Effect of THQC on transcription factors regulating the MITF-M promoter. Transcription factors paired box gene 3 (Pax3), cAMP responsive element-binding protein (CREB), and β-catenin directly interact with the MITF-M promoter for transcriptional activation. The dorsal skin of guinea pig was irradiated with UVB and treated topically with THQC according to the protocol in Figure S1 (Supplementary Materials) (A,C).

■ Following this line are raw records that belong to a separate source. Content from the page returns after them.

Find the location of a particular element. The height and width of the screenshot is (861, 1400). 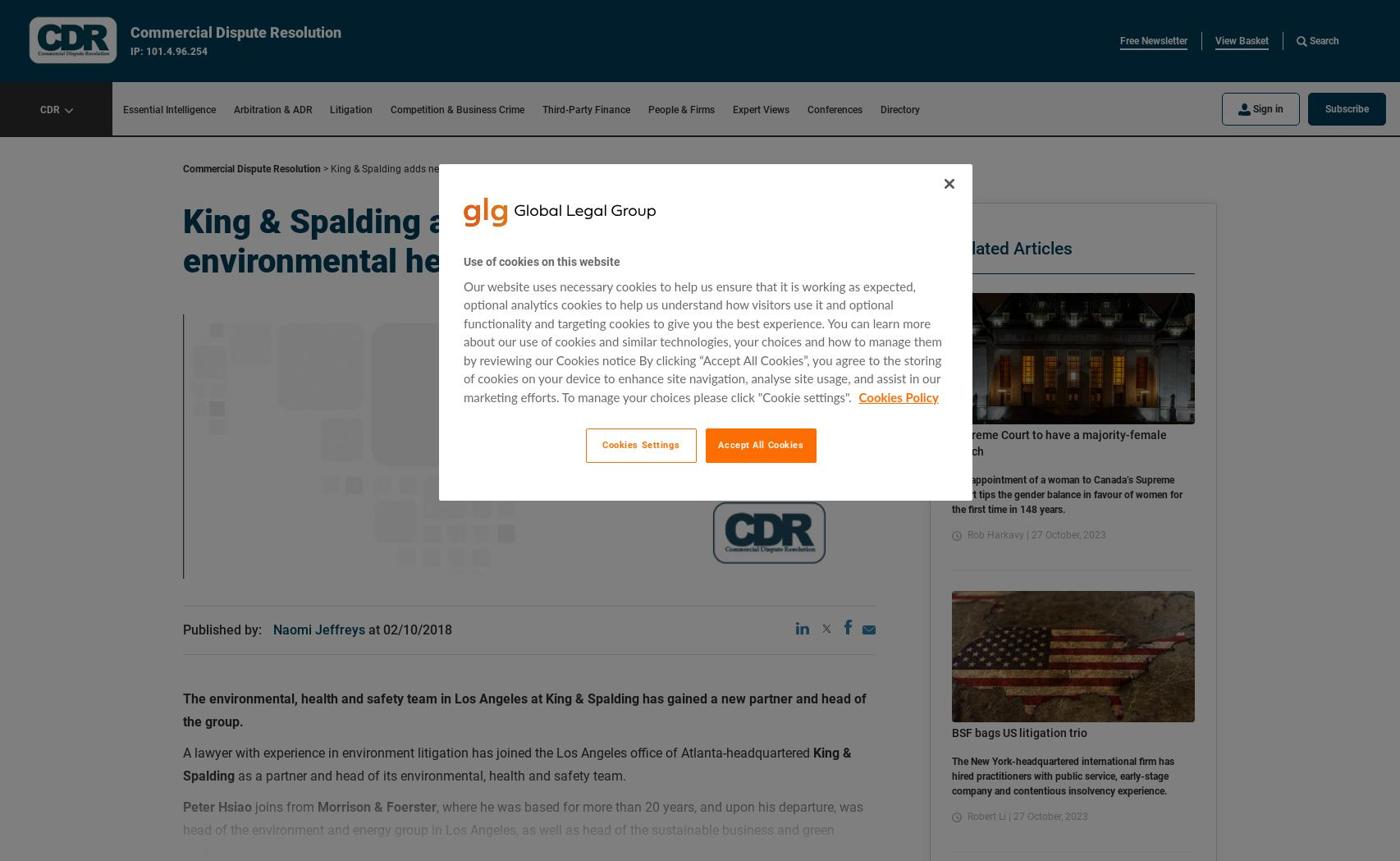

'Third-Party Finance' is located at coordinates (585, 109).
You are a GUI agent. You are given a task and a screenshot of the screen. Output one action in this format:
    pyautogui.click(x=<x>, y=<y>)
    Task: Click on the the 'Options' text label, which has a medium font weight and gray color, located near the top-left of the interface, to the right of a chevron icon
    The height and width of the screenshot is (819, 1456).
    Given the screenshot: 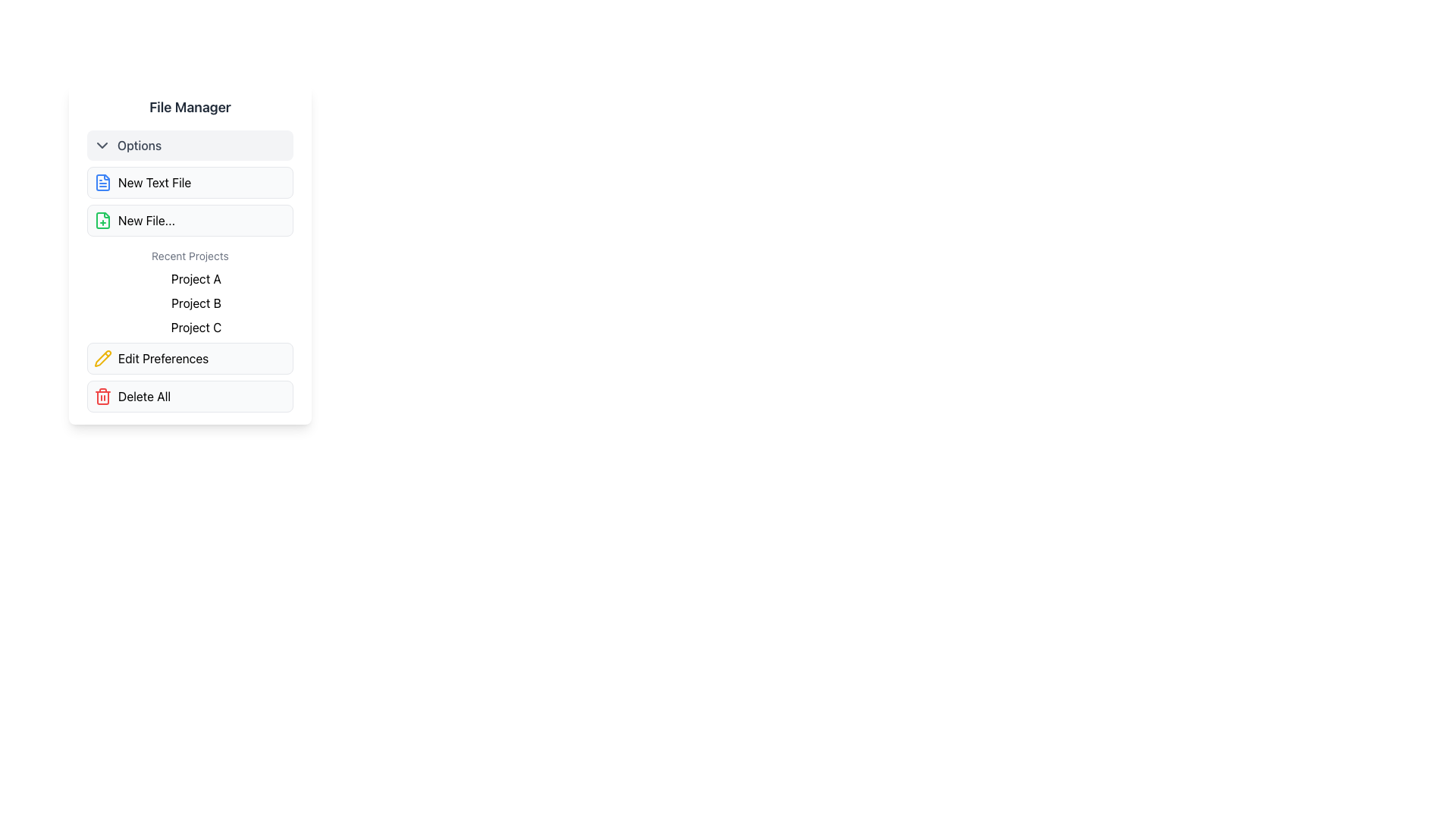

B16-F0 cells were pretreated with THQC for 2 h and stimulated with α-MSH for 2 h (B) or 15 min (D) in the presence of THQC. (A) Protein extract from skin tissue was resolved on SDS acrylamide gel by electrophoresis and subjected to Western blot analysis (WB) with anti-Pax3 or anti-GAPDH antibody. (B) Protein extract from B16-F0 culture was subjected to WB with anti-Pax3 or anti-GAPDH antibody. (C) Protein extract from skin tissue was subjected to WB with anti-phosphorylated (p)-CREB or anti-CREB antibody. (D) Protein extract from B16-F0 culture was subjected to WB with anti-p-CREB, anti-CREB, anti-p-β-catenin, or anti-β-catenin antibody. * p < 0.05 vs. UVB alone (A) or α-MSH alone (B,D).

Figure 6

A proposed mechanism of THQC on antimelanogenic activity. Topical treatment with THQC mitigated facultative pigmentation in UVB-irradiated skin via blocking the Pax3–MITF-M axis.